(Stored data)
----------
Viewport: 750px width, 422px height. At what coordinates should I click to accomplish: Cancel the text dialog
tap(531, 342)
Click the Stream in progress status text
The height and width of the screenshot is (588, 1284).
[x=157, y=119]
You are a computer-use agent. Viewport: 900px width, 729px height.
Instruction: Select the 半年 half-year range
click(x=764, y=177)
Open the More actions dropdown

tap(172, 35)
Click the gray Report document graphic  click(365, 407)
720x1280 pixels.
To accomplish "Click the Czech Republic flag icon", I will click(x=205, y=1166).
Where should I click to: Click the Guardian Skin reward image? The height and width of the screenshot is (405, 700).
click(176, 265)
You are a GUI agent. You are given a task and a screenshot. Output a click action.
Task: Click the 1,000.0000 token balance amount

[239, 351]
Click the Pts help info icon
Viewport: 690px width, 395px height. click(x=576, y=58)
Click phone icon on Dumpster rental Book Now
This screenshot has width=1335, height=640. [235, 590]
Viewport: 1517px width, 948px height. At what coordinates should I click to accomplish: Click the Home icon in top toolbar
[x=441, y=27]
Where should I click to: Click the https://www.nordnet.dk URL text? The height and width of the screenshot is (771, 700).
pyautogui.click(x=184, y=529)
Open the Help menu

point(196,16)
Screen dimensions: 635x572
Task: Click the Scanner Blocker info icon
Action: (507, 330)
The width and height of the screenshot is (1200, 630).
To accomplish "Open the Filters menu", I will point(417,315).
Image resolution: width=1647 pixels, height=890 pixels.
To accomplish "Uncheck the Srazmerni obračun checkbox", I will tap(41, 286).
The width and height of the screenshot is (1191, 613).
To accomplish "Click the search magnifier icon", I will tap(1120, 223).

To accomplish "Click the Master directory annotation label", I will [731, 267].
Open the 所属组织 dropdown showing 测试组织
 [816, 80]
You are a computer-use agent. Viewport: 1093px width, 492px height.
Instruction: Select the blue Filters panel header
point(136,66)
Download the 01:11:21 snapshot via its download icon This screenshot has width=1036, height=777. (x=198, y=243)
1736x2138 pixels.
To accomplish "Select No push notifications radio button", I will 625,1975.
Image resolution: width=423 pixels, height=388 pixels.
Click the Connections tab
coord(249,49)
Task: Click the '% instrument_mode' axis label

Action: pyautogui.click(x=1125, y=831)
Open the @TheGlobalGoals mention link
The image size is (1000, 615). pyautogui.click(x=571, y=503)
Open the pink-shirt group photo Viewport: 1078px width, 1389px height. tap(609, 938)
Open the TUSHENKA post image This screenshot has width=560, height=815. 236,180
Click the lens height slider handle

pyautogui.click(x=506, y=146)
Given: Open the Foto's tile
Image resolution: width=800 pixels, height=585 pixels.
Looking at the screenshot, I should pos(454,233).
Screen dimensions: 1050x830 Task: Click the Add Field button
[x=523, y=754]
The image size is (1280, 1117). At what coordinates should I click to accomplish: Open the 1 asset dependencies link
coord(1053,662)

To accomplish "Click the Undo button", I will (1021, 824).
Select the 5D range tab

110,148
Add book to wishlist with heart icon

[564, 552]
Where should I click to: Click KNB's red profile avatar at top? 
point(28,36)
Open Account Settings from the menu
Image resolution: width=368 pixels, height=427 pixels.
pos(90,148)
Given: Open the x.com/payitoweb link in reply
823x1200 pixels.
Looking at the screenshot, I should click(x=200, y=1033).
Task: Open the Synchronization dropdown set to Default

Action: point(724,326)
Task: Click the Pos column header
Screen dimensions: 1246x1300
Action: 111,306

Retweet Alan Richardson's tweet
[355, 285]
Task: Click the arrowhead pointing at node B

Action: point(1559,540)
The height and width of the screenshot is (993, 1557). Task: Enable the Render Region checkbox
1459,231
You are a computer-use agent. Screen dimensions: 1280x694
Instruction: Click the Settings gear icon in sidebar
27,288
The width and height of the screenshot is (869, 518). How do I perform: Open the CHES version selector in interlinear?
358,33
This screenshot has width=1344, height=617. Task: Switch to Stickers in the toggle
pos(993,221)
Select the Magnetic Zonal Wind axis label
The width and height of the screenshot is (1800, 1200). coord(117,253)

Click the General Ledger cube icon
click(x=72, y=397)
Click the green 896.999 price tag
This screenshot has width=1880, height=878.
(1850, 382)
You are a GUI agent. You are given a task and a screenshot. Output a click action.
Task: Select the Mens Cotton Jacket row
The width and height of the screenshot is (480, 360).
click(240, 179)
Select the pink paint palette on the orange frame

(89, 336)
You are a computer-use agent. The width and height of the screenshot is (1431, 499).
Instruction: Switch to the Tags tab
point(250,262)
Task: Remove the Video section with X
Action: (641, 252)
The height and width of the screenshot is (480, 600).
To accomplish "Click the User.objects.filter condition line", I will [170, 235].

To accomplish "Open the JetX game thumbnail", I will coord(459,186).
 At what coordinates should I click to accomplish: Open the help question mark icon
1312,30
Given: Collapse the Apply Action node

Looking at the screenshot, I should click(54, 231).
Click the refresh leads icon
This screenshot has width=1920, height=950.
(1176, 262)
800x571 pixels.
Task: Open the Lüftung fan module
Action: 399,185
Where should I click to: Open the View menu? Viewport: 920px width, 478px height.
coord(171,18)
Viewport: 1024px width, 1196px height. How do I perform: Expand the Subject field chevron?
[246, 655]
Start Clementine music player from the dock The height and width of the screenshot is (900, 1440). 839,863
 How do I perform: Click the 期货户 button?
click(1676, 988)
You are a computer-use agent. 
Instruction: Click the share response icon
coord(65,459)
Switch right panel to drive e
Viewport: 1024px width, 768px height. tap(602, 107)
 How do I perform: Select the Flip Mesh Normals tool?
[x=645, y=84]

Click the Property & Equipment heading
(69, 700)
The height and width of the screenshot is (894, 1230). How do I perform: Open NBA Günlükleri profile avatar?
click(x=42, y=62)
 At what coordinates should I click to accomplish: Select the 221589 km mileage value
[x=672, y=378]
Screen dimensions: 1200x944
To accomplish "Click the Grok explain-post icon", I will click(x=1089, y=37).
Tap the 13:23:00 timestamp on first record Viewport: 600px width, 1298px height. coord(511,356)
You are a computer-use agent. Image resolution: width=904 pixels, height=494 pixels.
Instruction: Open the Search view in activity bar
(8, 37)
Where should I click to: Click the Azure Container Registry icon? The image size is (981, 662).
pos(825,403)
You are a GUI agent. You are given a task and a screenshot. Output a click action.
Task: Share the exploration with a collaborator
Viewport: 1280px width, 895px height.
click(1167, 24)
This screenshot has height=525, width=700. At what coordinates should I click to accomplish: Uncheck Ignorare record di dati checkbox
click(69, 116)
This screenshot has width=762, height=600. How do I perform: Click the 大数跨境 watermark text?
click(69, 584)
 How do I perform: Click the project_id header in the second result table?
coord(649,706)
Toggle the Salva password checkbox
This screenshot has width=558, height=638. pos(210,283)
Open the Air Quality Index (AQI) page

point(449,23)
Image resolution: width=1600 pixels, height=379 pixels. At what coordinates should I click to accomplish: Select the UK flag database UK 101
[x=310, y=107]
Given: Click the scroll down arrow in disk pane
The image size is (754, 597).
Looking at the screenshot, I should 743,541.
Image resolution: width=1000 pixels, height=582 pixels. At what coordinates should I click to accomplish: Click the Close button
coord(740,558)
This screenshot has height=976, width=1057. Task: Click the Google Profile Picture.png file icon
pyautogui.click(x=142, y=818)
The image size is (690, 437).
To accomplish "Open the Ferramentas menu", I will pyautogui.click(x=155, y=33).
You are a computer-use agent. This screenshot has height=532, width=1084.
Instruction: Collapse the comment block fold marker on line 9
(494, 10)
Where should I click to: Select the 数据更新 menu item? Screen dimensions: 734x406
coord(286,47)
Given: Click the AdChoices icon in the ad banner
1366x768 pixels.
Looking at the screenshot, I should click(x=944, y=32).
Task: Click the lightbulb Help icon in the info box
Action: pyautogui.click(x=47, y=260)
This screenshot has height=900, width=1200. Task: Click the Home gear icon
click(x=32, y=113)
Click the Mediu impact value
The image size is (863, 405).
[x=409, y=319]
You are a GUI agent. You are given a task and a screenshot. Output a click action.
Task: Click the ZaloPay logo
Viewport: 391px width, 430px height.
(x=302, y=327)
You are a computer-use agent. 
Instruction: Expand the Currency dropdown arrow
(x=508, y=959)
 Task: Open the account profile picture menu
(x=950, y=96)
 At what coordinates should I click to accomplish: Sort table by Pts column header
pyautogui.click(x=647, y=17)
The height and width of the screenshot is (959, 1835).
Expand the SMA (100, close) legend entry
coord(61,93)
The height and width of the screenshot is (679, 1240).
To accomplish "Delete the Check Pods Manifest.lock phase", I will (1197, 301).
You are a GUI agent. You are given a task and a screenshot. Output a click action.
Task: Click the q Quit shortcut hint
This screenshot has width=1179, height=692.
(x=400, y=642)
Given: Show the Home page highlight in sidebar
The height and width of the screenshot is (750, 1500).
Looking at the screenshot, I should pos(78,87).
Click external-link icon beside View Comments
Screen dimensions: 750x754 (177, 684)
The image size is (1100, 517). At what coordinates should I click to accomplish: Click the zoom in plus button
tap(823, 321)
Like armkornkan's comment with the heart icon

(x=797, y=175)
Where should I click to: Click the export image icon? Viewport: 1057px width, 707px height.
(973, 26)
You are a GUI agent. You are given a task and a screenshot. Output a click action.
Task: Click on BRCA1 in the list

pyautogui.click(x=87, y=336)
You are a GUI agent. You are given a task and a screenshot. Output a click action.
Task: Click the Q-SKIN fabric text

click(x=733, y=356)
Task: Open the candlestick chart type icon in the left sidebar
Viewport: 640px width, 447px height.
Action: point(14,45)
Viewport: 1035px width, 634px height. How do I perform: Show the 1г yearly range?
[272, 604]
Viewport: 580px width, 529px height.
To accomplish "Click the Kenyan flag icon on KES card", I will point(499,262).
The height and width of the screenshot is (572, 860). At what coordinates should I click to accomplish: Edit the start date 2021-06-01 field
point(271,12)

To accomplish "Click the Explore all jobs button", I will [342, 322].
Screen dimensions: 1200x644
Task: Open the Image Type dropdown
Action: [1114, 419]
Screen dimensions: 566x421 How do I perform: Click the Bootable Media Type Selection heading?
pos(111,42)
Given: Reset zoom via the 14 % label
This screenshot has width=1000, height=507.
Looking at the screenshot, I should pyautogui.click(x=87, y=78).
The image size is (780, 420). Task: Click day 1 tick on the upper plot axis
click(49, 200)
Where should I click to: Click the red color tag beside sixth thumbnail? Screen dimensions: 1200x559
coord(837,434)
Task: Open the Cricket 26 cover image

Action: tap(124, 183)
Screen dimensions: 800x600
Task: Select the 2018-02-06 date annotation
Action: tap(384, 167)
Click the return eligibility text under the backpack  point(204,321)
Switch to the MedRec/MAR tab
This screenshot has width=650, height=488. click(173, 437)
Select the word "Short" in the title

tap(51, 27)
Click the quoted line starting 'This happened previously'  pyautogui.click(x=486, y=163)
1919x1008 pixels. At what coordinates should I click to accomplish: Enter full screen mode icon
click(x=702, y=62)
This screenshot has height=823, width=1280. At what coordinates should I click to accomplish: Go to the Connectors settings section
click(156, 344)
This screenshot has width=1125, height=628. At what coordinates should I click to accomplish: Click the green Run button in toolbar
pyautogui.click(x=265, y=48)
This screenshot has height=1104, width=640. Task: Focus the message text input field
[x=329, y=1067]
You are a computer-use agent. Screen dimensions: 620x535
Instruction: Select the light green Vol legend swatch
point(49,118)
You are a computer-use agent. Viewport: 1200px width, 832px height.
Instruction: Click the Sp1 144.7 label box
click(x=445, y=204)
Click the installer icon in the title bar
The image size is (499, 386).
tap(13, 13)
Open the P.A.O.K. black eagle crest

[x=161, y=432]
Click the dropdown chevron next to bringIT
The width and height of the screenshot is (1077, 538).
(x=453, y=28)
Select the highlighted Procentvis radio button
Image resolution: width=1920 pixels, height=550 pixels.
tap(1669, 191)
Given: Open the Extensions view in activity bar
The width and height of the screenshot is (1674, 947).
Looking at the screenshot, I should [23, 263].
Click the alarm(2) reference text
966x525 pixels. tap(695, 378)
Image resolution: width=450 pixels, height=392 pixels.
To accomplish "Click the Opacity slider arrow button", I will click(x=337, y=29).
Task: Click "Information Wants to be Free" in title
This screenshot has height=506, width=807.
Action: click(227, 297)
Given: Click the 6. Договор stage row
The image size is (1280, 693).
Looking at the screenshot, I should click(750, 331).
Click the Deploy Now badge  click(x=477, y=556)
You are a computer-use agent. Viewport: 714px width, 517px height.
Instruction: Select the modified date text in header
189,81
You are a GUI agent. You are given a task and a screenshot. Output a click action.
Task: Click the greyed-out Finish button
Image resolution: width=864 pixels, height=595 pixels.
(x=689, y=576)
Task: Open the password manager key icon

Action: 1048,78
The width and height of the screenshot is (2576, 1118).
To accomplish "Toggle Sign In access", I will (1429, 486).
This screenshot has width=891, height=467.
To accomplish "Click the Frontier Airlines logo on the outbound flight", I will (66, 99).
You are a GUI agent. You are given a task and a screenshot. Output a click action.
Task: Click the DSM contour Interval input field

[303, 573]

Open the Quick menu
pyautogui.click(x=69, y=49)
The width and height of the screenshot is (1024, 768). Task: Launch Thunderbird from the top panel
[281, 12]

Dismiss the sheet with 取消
----------
How many of the lines in the records include the word "computer"? Only the number should be given.

11